One guy asked, "If our chute doesn't open, and the reserve doesn't open, how long do we have until we hit the ground?"
Our jump master looked at him and in perfect deadpan and answered, "The rest of your life."
An airline captain was breaking in a very pretty new blonde stewardess. The route they were flying had a stay-over in another city, so upon their arrival, the captain showed the stewardess the best place for airline personnel to eat, shop and stay overnight.
The next morning as the pilot was preparing the crew for the day's route, he noticed the new stewardess was missing. He knew which room she was in at the hotel and called her up wondering what happened to her. She answered the phone, sobbing, and said she couldn't get out of her room.

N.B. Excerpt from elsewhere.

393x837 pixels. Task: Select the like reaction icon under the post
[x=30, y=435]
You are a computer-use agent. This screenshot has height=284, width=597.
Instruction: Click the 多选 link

"You can't get out of your room?" the captain asked, "Why not?"
The stewardess replied, "There are only three doors in here, "she cried," one is the bathroom, one is the closet, and one has a sign on it that says 'Do Not Disturb'!"
As a crowded airliner is about to take off, the peace is shattered by a 5-year-old boy who picks that moment to throw a wild temper tantrum. No matter what his frustrated, embarrassed mother does to try to calm him down, the boy continues to scream furiously and kick the seats around him.
Suddenly, from the rear of the plane, an elderly man in the uniform of an Air Force General is seen slowly walking forward up the aisle. Stopping the flustered mother with an upraised hand, the white-haired, courtly, soft-spoken General leans down and, motioning toward his chest, whispers something into the boy's ear.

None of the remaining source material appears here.